Mapping fast evolution of transient surface photovoltage dynamics using G-Mode Kelvin probe force microscopy

TL;DR

This paper introduces a G-Mode Kelvin probe force microscopy technique to map rapid surface photovoltage dynamics in hybrid perovskite films, revealing how structural inhomogeneities influence optoelectronic behavior at microsecond and nanoscale levels.

Contribution

The authors develop a novel time-resolved KPFM method with high temporal and spatial resolution, enabling detailed mapping of SPV dynamics in complex materials.

Findings

Concurrent spatial and ultra-fast temporal SPV variations observed.

Structural inhomogeneities linked to heterogenous SPV behavior.

Unsupervised clustering effectively analyzes complex SPV datasets.

Abstract

Optoelectronic phenomena in materials such as organic/inorganic hybrid perovskites depend on a complex interplay between light induced carrier generation and fast (electronic) and slower (ionic) processes, all of which are known to be strongly affected by structural inhomogeneities such as interfaces and grain boundaries.
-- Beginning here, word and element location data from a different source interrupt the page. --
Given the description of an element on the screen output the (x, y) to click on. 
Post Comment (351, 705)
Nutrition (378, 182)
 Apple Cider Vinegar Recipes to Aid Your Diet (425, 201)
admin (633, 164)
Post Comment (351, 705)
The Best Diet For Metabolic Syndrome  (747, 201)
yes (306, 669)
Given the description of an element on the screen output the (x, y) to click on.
Here, we develop a time resolved Kelvin probe force microscopy (KPFM) approach, based on the G-Mode SPM platform, allowing quantification of surface photovoltage (SPV) with microsecond temporal and nanoscale spatial resolution. We demonstrate the approach on methylammonium lead bromide (MAPbBr3) thin films and further highlight the usefulness of unsupervised clustering methods to quickly discern spatial variability in the information rich SPV dataset. Using this technique, we observe concurrent spatial and ultra-fast temporal variations in the SPV generated across the thin film, indicating that structure is likely responsible for the heterogenous behavior.